[THE REQUEST]: Reproduce verbatim the lines in the records below, starting at the line that contains "You are a GUI" and ending at the line that contains "Task: Click the glfxlimited.com page heading". Give only those lines.

[SUPPLIED MATERIAL]:
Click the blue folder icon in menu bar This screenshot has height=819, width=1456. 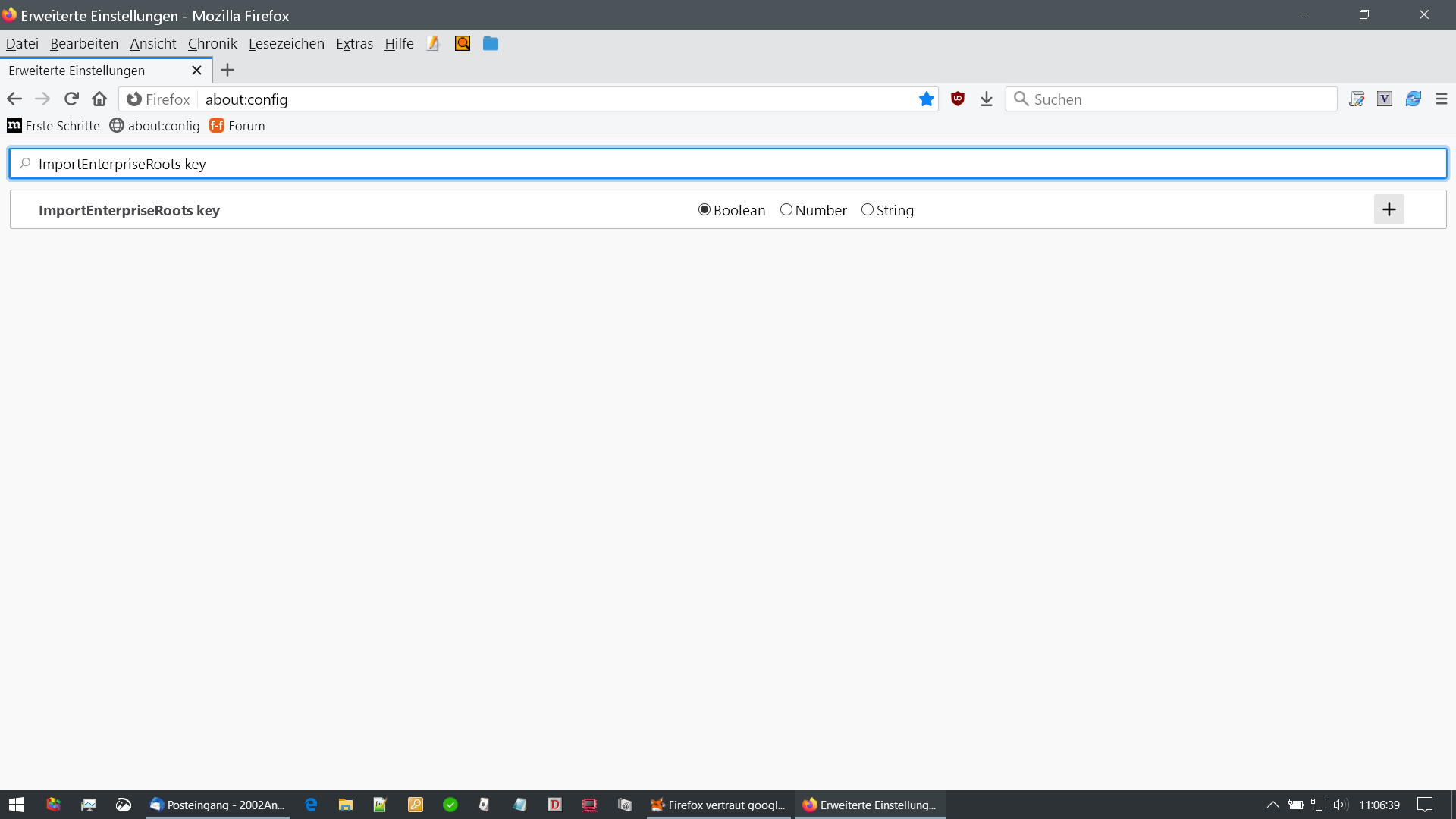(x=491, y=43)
--
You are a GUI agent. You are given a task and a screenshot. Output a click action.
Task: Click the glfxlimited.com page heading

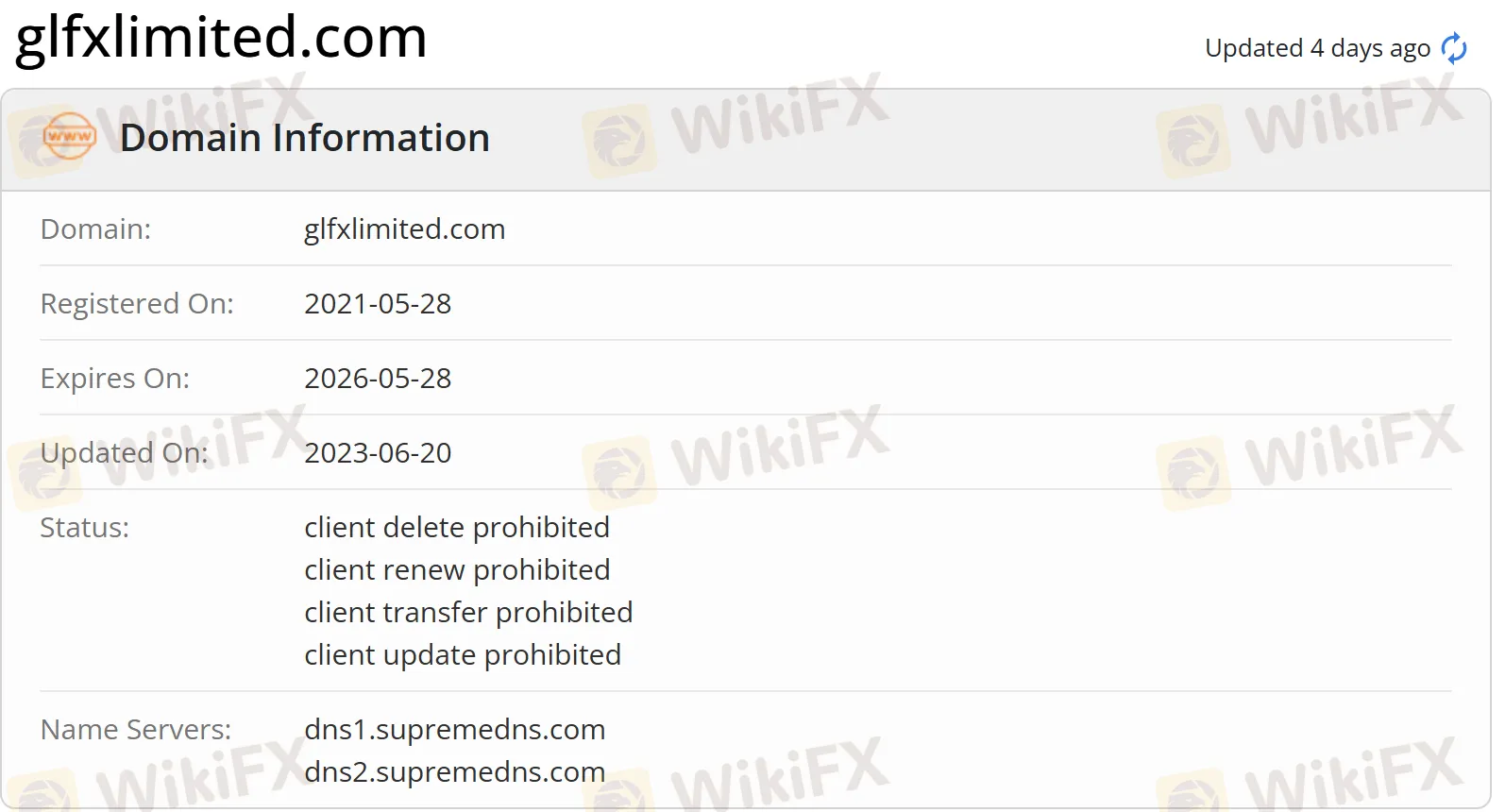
...
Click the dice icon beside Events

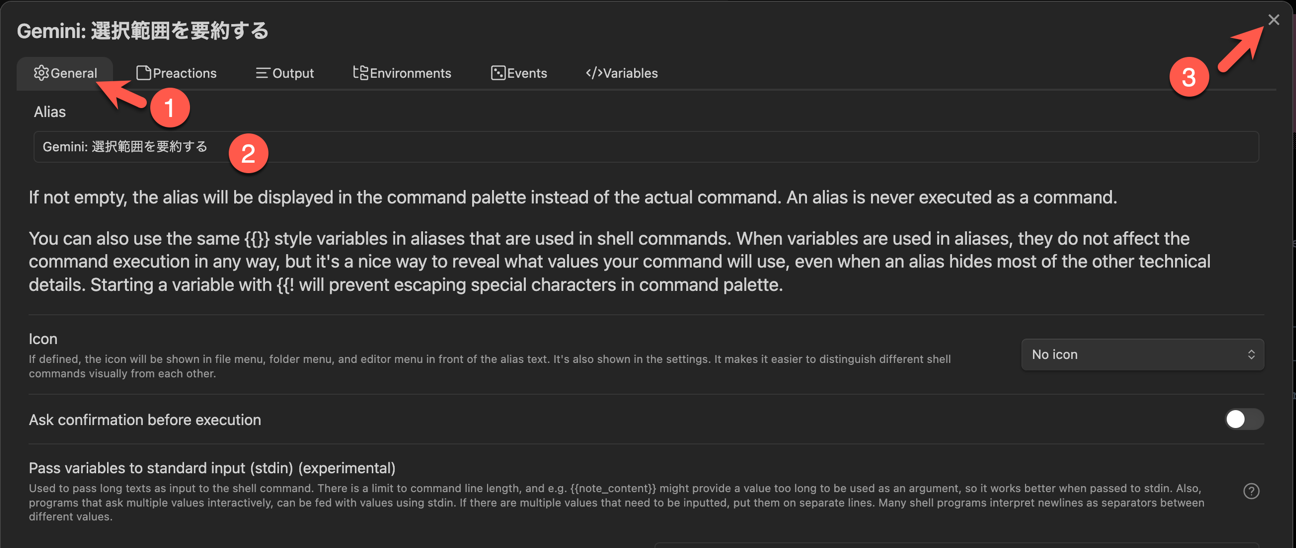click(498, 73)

[RESULT]:
You are a GUI agent. You are given a task and a screenshot. Output a click action.
Task: Click the glfxlimited.com page heading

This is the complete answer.